*Задание к выполнению*: Продолжите приведённый ниже отрывок о жизни Тютчева после смерти его детей, начав сразу после последнего предложения.

*Фрагмент текста*:
Похоронив детей рядом с Еленой Александровной, Тютчев выражает свое душевное состояние в стихах, внешне сдержанных, но в которых он, пожалуй, единственный раз как бы отрицает весь мировой строй, вопрошая о том, отчего

...от земли до крайних звезд

Все безответен и поныне

Глас вопиющего в пустыне,

Души отчаянной протест?

17 мая он пишет Георгиевскому, словно не имея сил прямо сказать о смерти детей. "Последние события переполнили меру и довели меня до совершенной бесчувственности. Я сам себя не сознаю, не понимаю..."





Тютчев упросил дочь Анну взять к себе единственного оставшегося ребенка, Федю. Позднее он писал Анне (13 октября 1870 года), что передает ей "15 200 рублей из капитала, который... предназначаю для Феди... доход с него (капитала. - В.К. ), 51/2 процентов, будет идти на содержание Феди в учебном заведении". Через неделю Тютчев пишет ей же об устройстве судьбы Феди* : "Я, покидая этот мир, буду ощущать одним уколом совести меньше".

В течение нескольких месяцев после смерти детей Тютчев был снова погружен на самое дно отчаяния. 29 июня 1865 года он писал сестре Елены Александровны: "...Не было ни одного дня, который я не начинал без некоторого изумления, как человек продолжает еще жить хотя ему отрубили голову и вырвали сердце".

Ранее, 30 мая, он написал ответ на посвященное ему стихотворение Полонского, опубликованное в некрасовском "Современнике":

Нет боле искр живых на голос твой приветный

Во мне глухая ночь, и нет для ней утра...

И скоро улетит - во мраке незаметный

Последний, скудный дым с потухшего костра...

Можно думать, что возвращение Тютчева к жизни совершилось во время поездки в родной Овстуг, куда он отправился 24 июля. Во всяком случае, возвратившись в сентябре в Петербург, он с присущей ему беспощадностью к себе пишет сестре Елены Александровны о своем посещении тетки покойной, Анны Дмитриевны: "...Я пил у нее чай... как во время оно. Жалкое и подлое творенье человек с его способностью все пережить".

*Имеющийся материал*:

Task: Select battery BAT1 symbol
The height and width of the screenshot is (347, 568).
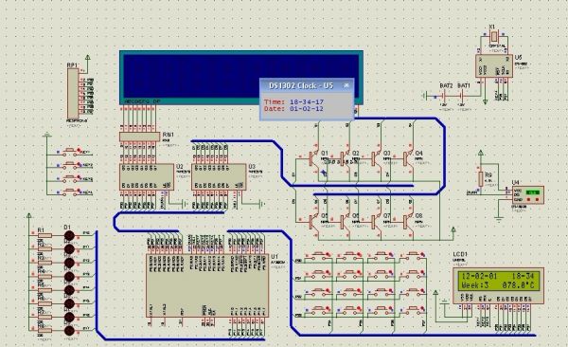Action: tap(462, 96)
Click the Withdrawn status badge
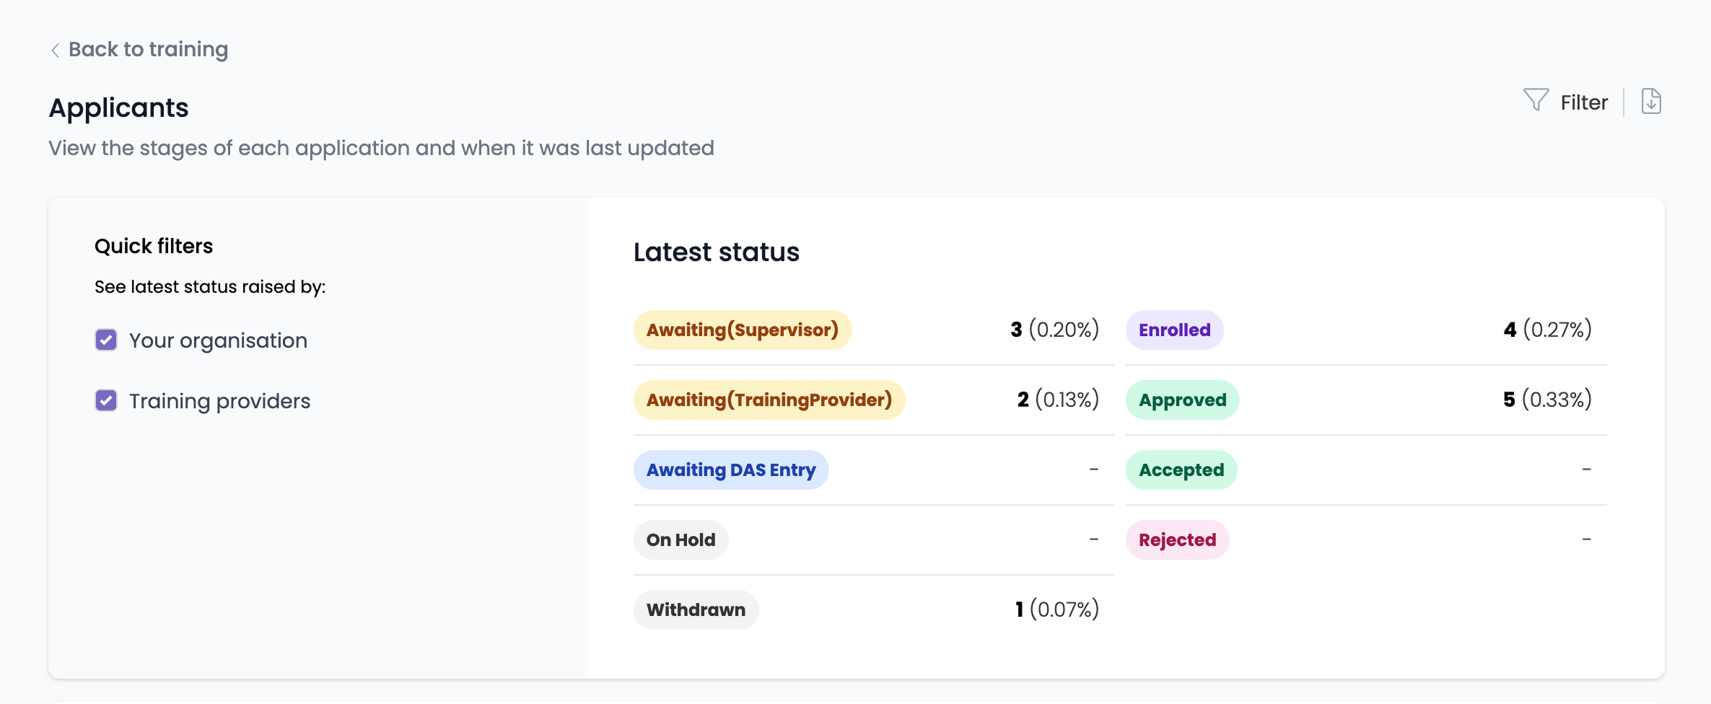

*Результат выполнения*:
Поездка в Овстуг в 1865 году не могла не быть впечатляющим событием для поэта. Будучи погружен в захватывающую его политическую деятельность и, кроме того, не желая расставаться с Еленой Александровной, Тютчев не был на родине восемь лет, с 1857 года (как раз в этом году он стал ближайшим сподвижником Горчакова). И месяц в Овстуге, по-видимому, сыграл целительную роль.

Дорогой, 3 августа Тютчев создает одно из высших своих творений, названное им очень просто: "Накануне годовщины 4 августа 1864 г."**. Утром он выехал из Москвы в Овстуг по Калужской дороге. По всей вероятности, вечером, пока на одной из станций перепрягали лошадей, он пошел вперед по дороге. Это было привычно для тогдашних путешественников (так часто поступал и Пушкин) - отправиться пешком после утомительных часов в коляске, которая потом догоняла путника.

Скорее всего так и было: Тютчев шел по дороге, и в такт шагам - что ясно чувствуется в ритмике стихотворения - сами собой слагались строки:

Вот бреду я вдоль большой дороги

В тихом свете гаснущего дня...

Тяжело мне, замирают ноги...

Друг мой милый, видишь ли меня?

Все темней, темнее над землею

Улетел последний отблеск дня...

Вот тот мир, где жили мы с тобою,

Ангел мой, ты видишь ли меня?

Завтра день молитвы и печали,

Завтра память рокового дня...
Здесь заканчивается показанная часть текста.